Does everyone else have this childhood memory: sitting at the top of the stairs or right outside the living room door when your parents have guests over, listening in to the grown up conversation, riveted by the illicit nature of what you’re doing and compelled to continue due to the very silliness of the content of this exclusively ‘grown up’ gathering. It’s got to be a common experience as I’m sure it’s partly what bedtimes were invented for – when parents can become people and embrace the contradictory, ridiculous, cheeky and downright rude in themselves that a lot of the time they have to keep in check because of ‘the children’. This is precisely what More Old Jews Telling Jokes feels like, and it’s rather a lovely old-time experience.
With contributors ranging in age from their 60s to their 90s, delivering their shaggy dog stories apparently to their contemporaries off camera (listen to the laughter), you can hear the rich tradition of storytelling coming through with the pace.

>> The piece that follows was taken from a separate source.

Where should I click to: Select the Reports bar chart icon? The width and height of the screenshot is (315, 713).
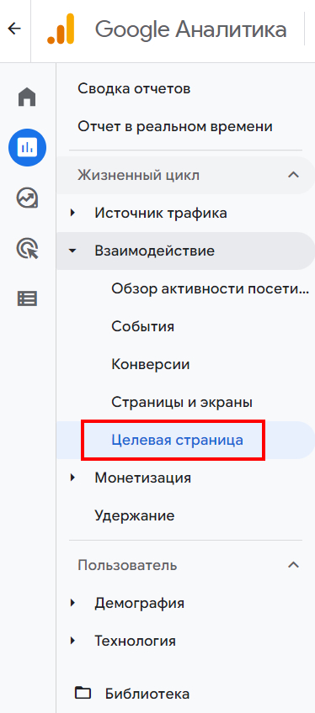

It’s not rushed, the punchlines are delivered right, and every teller thoroughly enjoys the story almost as much as their audience does. Whether this is an exclusively Jewish tradition, who can say, and quite why all of the Jewish storytellers are from New York is another mystery, but the themes are good with sex, religion and family running through a lot of them, and every one weighted down with a humorous pragmatism.
“These are still our parents’ friends, giggling together illicitly…”

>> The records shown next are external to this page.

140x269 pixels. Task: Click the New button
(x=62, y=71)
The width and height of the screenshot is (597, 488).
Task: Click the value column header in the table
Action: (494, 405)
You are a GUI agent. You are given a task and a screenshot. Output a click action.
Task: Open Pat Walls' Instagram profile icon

Maybe it’s this stoicism that marks it out as Jewish humour, with icons like Woody Allen and Rabbi Jackie Mason using this very trait as the backbone to a lot of their material. With a rich history of persecution it wouldn’t be unrealistic to claim it as a prime element of Jewish storytelling. But to be honest, apart from the odd “schmuck” thrown in, these are still our parents’ friends giggling together illicitly all over again.
This is the second bulk of Old Jews Telling Jokes for the BBC, and disappointedly there are only two episodes in this lot. Still, if it’s anything like last time (and BBC4 scheduling in general) they will be repeated into infinity, much like many old family members’ stories. In fact, one of these tales from the first episode was told to me many times growing up regardless of occasion, location or time of day (again, just like the BBC4 scheduling) by an older member of my own clan, and it’s still nice to hear it again after all of these years.

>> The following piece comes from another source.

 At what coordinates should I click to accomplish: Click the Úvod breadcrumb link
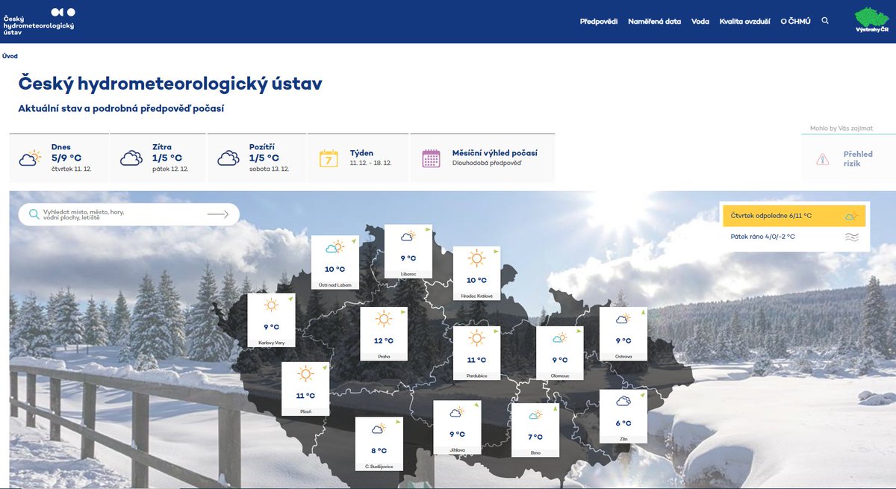pos(9,55)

I’m not quite sure what the BBC is trying to do with this programme. It has no introduction, no particular format except a group of people standing up one by one in a studio and speaking to the camera. Is it a sociological study? Is it a collection of shorts that’s simply been released as a visual EP? Whatever it is, it’s engaging and somehow comforting. Bed is just around the corner, and although sometimes these older folk are a little bit rude, they’re never crude, always using tempered language with just the right vocabulary. Well they should do, they’ve told the stories enough times.
More Old Jews Telling Jokes, BBC4, Wednesday 28 November 2012.